**Task brief:**
Without the pictures, output the records below exactly as they are.
Data for this exercise Block Start
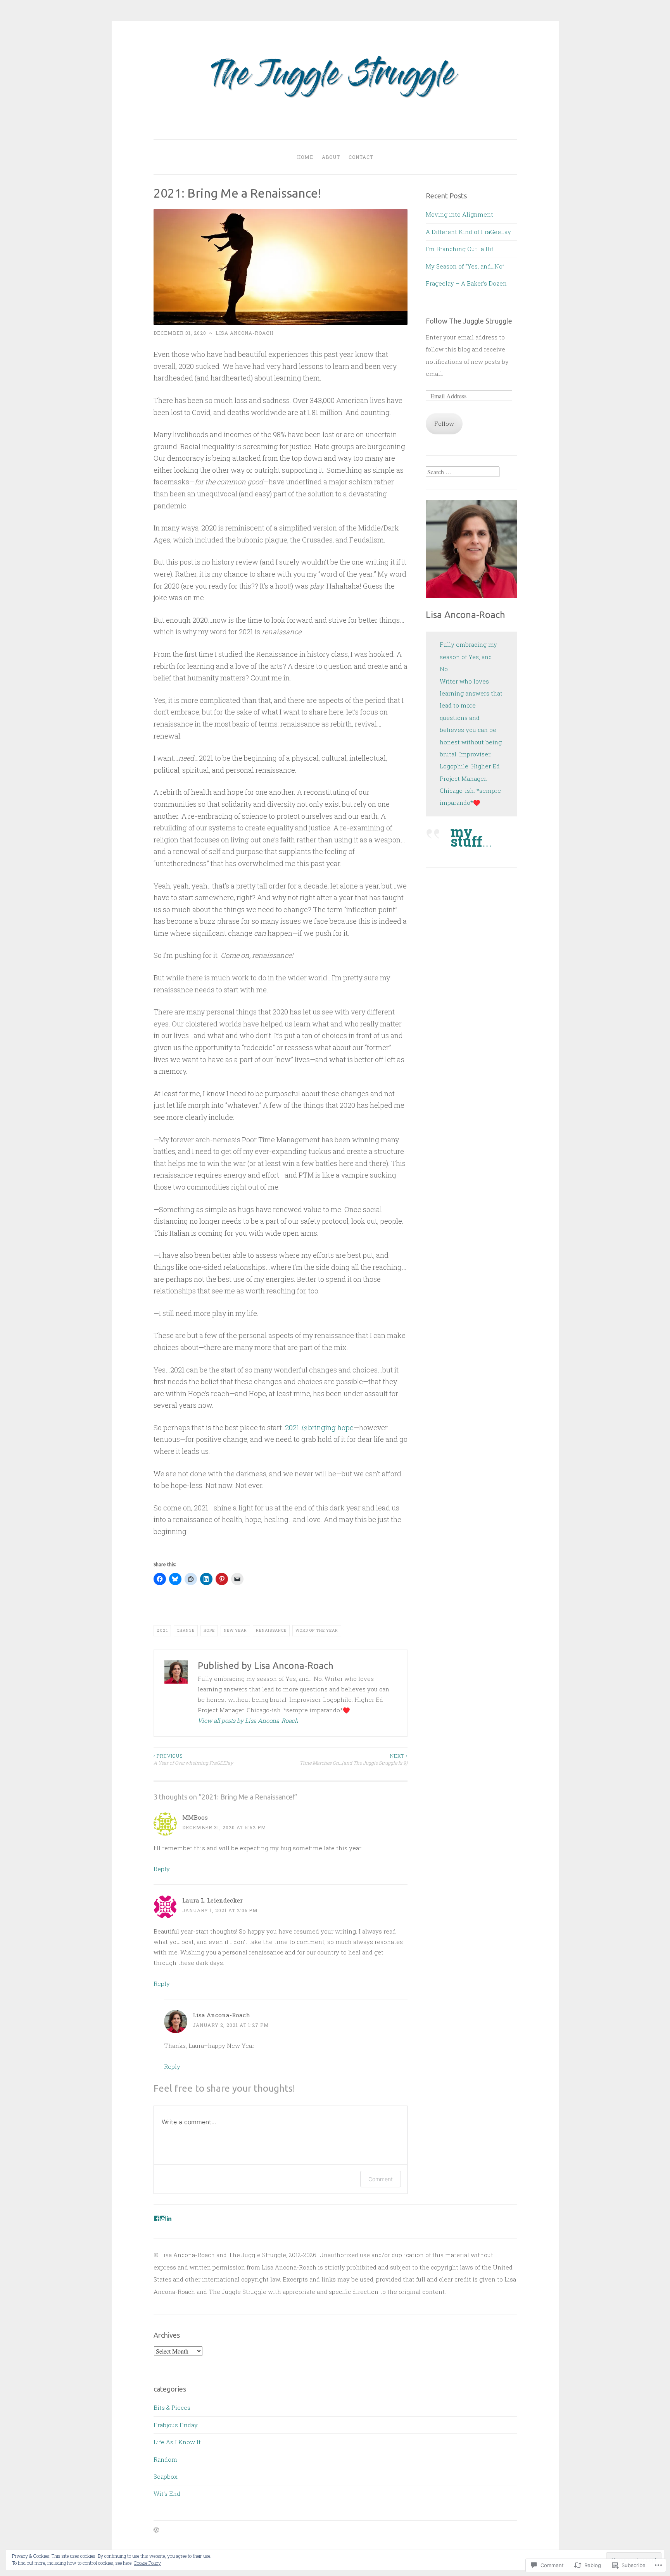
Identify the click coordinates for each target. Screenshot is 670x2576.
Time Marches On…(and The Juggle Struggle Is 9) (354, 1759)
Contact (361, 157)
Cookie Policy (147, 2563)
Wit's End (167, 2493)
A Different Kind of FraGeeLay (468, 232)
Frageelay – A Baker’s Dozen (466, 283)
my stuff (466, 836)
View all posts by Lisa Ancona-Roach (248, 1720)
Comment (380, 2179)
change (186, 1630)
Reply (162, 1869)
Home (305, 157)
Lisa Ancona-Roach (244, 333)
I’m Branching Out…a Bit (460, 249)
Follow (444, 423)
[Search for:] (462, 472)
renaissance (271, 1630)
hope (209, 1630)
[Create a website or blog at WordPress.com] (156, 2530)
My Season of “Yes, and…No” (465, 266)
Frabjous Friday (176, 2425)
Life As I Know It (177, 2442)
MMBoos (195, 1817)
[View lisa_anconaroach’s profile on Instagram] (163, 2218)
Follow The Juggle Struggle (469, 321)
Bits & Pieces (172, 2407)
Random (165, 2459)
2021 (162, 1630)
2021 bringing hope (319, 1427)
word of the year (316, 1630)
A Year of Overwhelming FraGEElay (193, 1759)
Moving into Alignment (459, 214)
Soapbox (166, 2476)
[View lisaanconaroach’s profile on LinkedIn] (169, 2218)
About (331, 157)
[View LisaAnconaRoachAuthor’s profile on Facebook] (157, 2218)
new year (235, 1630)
Data for this exercise Block End
**Exercise result:**
Identify the click coordinates for each target. Screenshot is 670x2576.
Time Marches On…(and The Juggle Struggle Is 9) (354, 1759)
Contact (361, 157)
Cookie Policy (147, 2563)
Wit's End (167, 2493)
A Different Kind of FraGeeLay (468, 232)
Frageelay – A Baker’s Dozen (466, 283)
my stuff (466, 836)
View all posts by Lisa Ancona-Roach (248, 1720)
Comment (380, 2179)
change (186, 1630)
Reply (162, 1869)
Home (305, 157)
Lisa Ancona-Roach (244, 333)
I’m Branching Out…a Bit (460, 249)
Follow (444, 423)
[Search for:] (462, 472)
renaissance (271, 1630)
hope (209, 1630)
[Create a website or blog at WordPress.com] (156, 2530)
My Season of “Yes, and…No” (465, 266)
Frabjous Friday (176, 2425)
Life As I Know It (177, 2442)
MMBoos (195, 1817)
[View lisa_anconaroach’s profile on Instagram] (163, 2218)
Follow The Juggle Struggle (469, 321)
Bits & Pieces (172, 2407)
Random (165, 2459)
2021 (162, 1630)
2021 bringing hope (319, 1427)
word of the year (316, 1630)
A Year of Overwhelming FraGEElay (193, 1759)
Moving into Alignment (459, 214)
Soapbox (166, 2476)
[View lisaanconaroach’s profile on LinkedIn] (169, 2218)
About (331, 157)
[View LisaAnconaRoachAuthor’s profile on Facebook] (157, 2218)
new year (235, 1630)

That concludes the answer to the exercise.